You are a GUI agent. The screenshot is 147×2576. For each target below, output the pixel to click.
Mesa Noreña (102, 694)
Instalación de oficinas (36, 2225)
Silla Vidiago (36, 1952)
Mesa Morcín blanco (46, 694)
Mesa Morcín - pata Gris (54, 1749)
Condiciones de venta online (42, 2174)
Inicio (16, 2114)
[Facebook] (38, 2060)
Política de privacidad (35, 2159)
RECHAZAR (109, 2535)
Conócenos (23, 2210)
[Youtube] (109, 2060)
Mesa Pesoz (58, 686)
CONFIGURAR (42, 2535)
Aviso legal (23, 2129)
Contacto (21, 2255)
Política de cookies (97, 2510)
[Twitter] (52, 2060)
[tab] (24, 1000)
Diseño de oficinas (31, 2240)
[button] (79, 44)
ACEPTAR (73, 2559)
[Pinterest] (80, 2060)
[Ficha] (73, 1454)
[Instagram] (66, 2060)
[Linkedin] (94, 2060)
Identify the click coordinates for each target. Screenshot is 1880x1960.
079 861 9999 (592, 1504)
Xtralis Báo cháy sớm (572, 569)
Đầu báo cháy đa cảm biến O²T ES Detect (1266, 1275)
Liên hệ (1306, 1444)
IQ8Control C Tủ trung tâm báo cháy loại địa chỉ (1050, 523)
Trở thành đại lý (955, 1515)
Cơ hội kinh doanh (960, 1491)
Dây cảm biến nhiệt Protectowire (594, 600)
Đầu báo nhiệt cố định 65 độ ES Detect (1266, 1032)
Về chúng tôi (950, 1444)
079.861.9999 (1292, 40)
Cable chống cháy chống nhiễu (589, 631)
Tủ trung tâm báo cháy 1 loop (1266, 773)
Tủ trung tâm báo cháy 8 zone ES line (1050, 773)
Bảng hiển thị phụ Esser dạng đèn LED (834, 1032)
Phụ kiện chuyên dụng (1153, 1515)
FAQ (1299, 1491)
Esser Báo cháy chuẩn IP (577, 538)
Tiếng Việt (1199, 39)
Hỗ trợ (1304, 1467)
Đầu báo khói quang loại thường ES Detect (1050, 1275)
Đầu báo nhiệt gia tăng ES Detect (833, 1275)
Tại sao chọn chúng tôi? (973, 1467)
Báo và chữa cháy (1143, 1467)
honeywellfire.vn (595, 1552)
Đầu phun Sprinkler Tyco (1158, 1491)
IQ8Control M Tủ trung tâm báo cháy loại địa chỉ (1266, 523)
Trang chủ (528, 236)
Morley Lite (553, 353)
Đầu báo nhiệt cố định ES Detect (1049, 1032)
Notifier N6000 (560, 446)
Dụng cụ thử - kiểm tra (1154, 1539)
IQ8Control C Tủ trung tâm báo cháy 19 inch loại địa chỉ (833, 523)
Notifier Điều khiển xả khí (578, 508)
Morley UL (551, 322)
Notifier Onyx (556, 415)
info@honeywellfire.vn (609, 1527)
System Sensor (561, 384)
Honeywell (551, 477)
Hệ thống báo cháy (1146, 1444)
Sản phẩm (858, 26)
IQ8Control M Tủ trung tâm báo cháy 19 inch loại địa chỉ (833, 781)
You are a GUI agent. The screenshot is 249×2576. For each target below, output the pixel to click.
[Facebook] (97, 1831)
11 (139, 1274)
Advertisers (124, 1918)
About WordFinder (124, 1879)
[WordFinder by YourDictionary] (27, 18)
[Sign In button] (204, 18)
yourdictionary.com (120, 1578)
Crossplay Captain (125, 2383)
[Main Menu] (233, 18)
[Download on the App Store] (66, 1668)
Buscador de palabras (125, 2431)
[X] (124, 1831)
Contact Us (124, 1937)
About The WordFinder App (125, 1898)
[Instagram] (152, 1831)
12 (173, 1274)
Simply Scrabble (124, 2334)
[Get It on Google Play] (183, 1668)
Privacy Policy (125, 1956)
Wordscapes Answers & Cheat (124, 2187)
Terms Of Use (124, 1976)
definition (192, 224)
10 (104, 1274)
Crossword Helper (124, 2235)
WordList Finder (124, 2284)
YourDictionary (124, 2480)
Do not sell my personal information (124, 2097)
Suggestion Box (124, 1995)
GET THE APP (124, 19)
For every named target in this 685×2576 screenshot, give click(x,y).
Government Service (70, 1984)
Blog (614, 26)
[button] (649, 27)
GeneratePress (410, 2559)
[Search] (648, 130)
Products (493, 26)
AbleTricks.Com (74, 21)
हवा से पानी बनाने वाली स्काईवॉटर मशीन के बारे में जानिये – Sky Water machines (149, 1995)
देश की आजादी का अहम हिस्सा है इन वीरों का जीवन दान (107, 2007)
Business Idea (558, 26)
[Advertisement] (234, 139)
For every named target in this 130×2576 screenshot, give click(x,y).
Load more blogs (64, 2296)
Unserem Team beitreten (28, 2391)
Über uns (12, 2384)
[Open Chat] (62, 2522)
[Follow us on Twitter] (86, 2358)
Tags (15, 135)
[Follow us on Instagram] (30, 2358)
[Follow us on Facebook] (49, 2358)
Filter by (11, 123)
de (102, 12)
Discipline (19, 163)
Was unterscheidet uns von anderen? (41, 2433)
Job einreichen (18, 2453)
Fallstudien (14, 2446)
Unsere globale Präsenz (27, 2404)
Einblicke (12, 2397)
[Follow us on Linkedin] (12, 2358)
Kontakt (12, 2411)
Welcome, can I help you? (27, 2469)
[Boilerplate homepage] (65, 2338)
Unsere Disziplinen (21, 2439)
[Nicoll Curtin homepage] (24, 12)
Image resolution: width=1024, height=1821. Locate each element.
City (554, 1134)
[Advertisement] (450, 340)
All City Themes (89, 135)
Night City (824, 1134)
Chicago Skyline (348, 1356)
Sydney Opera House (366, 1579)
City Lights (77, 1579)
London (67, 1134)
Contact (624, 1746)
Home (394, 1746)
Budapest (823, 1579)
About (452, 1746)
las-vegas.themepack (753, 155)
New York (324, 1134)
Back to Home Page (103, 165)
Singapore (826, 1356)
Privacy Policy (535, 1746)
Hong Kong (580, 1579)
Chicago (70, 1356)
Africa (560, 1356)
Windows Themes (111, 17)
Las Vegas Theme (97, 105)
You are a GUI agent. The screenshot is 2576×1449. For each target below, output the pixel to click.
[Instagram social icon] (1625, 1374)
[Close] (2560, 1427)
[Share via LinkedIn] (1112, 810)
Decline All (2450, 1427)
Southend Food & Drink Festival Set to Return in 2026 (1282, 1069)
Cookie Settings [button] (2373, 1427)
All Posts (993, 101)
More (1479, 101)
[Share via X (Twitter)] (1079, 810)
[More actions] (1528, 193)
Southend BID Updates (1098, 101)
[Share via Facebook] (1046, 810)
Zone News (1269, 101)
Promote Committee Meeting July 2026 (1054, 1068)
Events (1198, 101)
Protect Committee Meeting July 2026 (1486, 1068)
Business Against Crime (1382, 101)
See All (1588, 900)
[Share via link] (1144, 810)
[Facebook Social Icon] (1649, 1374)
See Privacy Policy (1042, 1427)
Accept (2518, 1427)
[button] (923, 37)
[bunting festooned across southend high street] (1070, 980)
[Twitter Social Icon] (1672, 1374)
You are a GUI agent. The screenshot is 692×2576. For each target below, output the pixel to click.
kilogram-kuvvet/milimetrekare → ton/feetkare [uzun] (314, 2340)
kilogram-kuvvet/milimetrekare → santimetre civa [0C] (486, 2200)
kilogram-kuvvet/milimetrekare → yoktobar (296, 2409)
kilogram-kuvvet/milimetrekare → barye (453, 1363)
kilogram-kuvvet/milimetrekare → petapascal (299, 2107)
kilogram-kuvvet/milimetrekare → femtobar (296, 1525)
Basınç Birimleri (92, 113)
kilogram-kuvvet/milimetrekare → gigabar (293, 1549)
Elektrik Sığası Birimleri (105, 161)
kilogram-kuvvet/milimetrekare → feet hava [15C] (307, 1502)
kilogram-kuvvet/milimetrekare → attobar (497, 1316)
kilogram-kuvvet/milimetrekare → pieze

• **TASK DETAILS**
The range runs from the line with "Chicago Skyline (348, 1356)" up to and including the line with "[Share via LinkedIn] (1112, 810)" in the listing above; please write out exactly those lines and nothing more.

• **OUTPUT BELOW**
Chicago Skyline (348, 1356)
Sydney Opera House (366, 1579)
City Lights (77, 1579)
London (67, 1134)
Contact (624, 1746)
Home (394, 1746)
Budapest (823, 1579)
About (452, 1746)
las-vegas.themepack (753, 155)
New York (324, 1134)
Back to Home Page (103, 165)
Singapore (826, 1356)
Privacy Policy (535, 1746)
Hong Kong (580, 1579)
Chicago (70, 1356)
Africa (560, 1356)
Windows Themes (111, 17)
Las Vegas Theme (97, 105)
You are a GUI agent. The screenshot is 2576×1449. For each target below, output the pixel to click.
[Instagram social icon] (1625, 1374)
[Close] (2560, 1427)
[Share via LinkedIn] (1112, 810)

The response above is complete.